» Exercise brief:
Reproduce the lines of each of the following entries verbatim, omitting the pictures from your answer.

» Supplied data:
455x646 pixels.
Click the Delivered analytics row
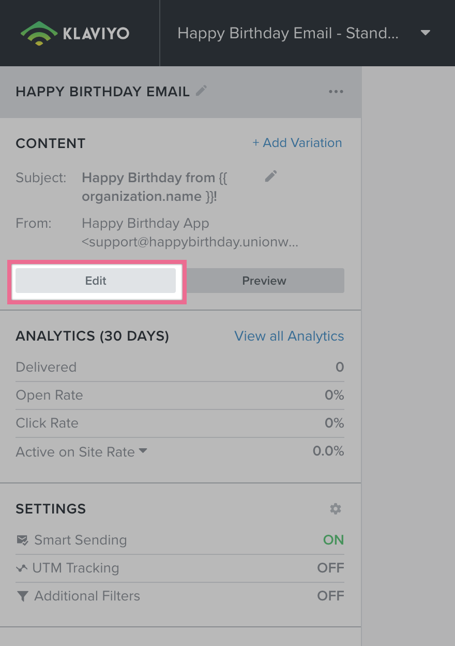click(x=179, y=367)
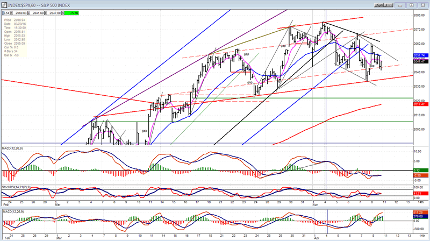
Task: Click the black 2047.47 last price tag
Action: click(421, 62)
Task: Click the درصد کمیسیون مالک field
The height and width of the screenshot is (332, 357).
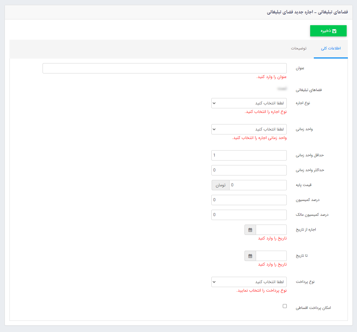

» Written solution:
455x646 pixels.
Click the Delivered analytics row
click(x=179, y=367)
Task: Click the black 2047.47 last price tag
Action: click(421, 62)
Task: Click the درصد کمیسیون مالک field
The height and width of the screenshot is (332, 357).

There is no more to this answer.